Is Ladainian Tomlinson the greatest fantasy player of all-time?
If you Ladainian Tomlinson was on your fantasy team in 2006, and you didn't win your league's championship, it might be time to take up fantasy basketball or something. You'd be fairly happy if your fantasy QB threw for 31 touchdowns; that year Tomlinson scored 31 touchdowns.

But it's more than that. In his six-year prime from '02-'07, Tomlinson averaged 2070 yards from scrimmage and 19.8 touchdowns per season. He could almost single-handedly keep a fantasy team contending for a title. A brief note on his fantasy value at The Fifth Down.

Kick Ass Links
Sports fandom and psychology of perception (The New Yorker).

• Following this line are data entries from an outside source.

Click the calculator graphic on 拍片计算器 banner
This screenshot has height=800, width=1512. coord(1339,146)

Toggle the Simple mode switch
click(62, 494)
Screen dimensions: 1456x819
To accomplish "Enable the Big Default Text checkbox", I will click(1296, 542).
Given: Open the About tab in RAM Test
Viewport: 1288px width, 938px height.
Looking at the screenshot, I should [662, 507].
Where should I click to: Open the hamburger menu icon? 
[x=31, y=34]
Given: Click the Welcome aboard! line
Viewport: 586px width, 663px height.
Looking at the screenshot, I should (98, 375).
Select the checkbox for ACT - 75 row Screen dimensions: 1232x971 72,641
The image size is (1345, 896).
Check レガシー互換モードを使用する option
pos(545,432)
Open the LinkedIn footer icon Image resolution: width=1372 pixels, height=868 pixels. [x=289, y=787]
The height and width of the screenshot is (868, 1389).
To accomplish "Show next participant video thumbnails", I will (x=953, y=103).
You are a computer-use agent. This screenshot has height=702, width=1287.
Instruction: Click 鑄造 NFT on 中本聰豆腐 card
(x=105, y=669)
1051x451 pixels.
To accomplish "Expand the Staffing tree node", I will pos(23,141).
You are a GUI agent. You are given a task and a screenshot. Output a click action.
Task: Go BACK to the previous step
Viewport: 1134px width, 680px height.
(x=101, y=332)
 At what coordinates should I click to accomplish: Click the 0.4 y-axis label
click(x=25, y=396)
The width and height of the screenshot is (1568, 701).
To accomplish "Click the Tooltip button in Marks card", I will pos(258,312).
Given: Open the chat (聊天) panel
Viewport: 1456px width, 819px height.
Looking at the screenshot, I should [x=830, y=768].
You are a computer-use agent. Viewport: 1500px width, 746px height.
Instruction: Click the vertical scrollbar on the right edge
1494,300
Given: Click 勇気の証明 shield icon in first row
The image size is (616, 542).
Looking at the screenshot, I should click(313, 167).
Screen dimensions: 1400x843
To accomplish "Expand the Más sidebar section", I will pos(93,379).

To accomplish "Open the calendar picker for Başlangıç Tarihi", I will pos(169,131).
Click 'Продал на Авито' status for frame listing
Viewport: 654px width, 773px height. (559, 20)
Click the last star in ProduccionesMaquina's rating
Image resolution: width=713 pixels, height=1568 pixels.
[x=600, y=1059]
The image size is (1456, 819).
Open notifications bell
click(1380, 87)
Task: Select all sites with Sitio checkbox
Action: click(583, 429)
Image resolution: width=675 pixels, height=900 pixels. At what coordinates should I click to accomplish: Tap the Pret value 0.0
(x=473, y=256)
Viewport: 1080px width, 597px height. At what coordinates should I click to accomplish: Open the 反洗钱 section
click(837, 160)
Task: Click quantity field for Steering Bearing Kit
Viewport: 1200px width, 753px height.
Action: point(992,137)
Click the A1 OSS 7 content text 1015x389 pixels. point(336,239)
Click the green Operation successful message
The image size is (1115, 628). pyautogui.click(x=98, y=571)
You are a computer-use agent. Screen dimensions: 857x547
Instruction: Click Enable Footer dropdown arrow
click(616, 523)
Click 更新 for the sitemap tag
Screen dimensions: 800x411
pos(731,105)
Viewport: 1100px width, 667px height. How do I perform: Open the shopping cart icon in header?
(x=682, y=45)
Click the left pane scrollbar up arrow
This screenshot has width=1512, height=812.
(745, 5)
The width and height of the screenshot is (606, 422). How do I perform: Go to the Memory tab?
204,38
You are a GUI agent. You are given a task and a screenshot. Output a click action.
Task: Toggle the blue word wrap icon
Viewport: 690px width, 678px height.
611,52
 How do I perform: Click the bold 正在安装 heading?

Whatever gets you through the night; if players signing with a former team just to retire makes them happy, be happy, man. But Ladanian Tomlinson finished his career as a Jet (NY Times).

Russell Westbrook was practically the exclusive reason the Thunder were in Game 4; you could tell this just watching it happen.  Bill Simmons assesses  (Grantland).


  1. PV:

    You have an interesting perspective on Harvin's value as a Viking and a WR. You're right, it's Christian Ponder that needs to develop the most for the Vikings offense to start humming and Harvin can't do much about that. But if you thought the Vikings offense was bad last year (and it was), think how bad it would be without Harvin drawing the attention of opposing defenses.

    Harvin might not be a transformative WR, but I believe he can be a transformative football player.

  2. Maybe instead of improving yards per catch to compensate for Harvin's hypothetical absence, the Vikes should develop a plan to get a 100% catch rate on those 123 attempts and settle for a mere 8.0 yards per catch. There's 984 yards right there.

    Mmm, no. That might not go.

    How about a 13-ish percent catch rate but 70 yards per reception? I know just the guy, and he'd be cheap too: Troy Williamson.

  3. That's just the thing: I'm not sure Harvin really demands the sort of coverages that open things up for anybody else. He's certainly a playmaker, and his versatility creates great mismatches, but I'm not sure opposing defenses put much double coverage on him because there can't be much fear of him hurting them over the top (plus he played fewer than 60% of snaps last season anyway--whether that's coaching misuse or not).

    I really like Harvin as a football player, and I certainly hope he plays a long career with the Vikings. But I'm questioning how essential he is, and I'm doubtful an offense can be successful if he's the #1 WR.